→ GIVEN REQUEST
Locate every line in the listing below that contains the string "pixels", and copy each of those lines in full.

○ ○ ○ ○ ○ ○ ○

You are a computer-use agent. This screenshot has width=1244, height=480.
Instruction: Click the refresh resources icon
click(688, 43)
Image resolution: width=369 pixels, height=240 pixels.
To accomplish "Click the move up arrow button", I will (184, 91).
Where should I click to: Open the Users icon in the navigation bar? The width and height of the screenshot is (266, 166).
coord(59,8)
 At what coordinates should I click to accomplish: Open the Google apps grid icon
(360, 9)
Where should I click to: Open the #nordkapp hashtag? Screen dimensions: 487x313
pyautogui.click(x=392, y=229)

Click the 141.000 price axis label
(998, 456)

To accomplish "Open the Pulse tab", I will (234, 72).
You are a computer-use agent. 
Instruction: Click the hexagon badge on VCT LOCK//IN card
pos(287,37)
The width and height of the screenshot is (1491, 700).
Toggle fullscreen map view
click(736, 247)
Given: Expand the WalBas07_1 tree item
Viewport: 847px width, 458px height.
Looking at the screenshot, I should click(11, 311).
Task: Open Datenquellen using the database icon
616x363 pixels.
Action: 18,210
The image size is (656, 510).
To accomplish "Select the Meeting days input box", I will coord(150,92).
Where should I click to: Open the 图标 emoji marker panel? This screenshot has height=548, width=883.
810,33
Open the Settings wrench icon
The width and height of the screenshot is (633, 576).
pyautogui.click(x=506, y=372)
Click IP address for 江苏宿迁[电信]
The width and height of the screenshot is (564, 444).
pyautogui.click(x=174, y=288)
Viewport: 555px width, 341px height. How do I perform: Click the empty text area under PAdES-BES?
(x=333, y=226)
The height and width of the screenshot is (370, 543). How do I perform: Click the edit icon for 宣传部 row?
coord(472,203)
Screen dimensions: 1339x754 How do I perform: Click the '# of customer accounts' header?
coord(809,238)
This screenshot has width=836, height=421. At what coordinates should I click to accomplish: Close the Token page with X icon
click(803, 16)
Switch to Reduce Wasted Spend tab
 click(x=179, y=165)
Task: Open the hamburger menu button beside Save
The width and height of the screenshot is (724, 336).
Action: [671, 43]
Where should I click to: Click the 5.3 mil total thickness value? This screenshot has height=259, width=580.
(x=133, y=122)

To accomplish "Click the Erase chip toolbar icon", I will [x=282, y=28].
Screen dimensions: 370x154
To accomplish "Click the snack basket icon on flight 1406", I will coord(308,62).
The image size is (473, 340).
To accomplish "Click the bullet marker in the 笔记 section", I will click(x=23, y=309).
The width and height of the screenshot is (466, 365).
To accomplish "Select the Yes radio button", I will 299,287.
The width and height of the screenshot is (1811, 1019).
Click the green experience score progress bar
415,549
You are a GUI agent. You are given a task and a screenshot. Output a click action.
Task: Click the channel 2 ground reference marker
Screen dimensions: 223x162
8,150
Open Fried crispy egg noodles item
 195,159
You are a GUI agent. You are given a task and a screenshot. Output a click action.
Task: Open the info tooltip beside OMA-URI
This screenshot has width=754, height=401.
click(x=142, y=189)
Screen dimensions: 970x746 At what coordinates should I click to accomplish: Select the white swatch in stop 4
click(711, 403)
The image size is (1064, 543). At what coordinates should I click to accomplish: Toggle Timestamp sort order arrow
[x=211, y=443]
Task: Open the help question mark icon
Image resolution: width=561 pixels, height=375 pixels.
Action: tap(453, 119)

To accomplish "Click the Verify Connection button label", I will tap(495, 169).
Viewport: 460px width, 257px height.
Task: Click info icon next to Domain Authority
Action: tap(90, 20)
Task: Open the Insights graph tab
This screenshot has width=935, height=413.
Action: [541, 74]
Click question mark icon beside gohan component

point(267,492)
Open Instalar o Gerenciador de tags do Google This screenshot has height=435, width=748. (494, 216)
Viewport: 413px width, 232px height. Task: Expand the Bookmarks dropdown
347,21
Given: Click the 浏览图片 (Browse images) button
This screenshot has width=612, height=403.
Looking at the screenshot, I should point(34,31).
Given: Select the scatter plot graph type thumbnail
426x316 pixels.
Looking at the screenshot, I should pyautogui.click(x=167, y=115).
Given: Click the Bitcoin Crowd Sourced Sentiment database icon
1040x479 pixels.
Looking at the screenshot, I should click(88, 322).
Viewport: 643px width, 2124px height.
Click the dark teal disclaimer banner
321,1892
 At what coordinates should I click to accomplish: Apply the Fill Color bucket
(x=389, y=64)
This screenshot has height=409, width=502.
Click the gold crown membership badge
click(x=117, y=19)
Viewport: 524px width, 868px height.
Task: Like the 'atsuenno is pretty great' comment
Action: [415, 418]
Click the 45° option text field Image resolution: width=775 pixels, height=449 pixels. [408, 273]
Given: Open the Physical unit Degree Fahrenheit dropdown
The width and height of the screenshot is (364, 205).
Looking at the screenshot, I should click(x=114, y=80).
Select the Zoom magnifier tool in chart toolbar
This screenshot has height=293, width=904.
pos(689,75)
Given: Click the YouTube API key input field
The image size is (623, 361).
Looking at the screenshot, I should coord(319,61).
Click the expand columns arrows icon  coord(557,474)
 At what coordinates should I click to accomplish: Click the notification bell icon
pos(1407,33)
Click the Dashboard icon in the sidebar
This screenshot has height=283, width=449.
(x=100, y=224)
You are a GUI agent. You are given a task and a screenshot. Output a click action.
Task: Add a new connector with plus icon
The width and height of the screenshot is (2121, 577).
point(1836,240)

○ ○ ○ ○ ○ ○ ○

→ RESPONSE TO THE EXERCISE
Image resolution: width=369 pixels, height=240 pixels.
616x363 pixels.
Image resolution: width=561 pixels, height=375 pixels.
426x316 pixels.
1040x479 pixels.
Click the 45° option text field Image resolution: width=775 pixels, height=449 pixels. [408, 273]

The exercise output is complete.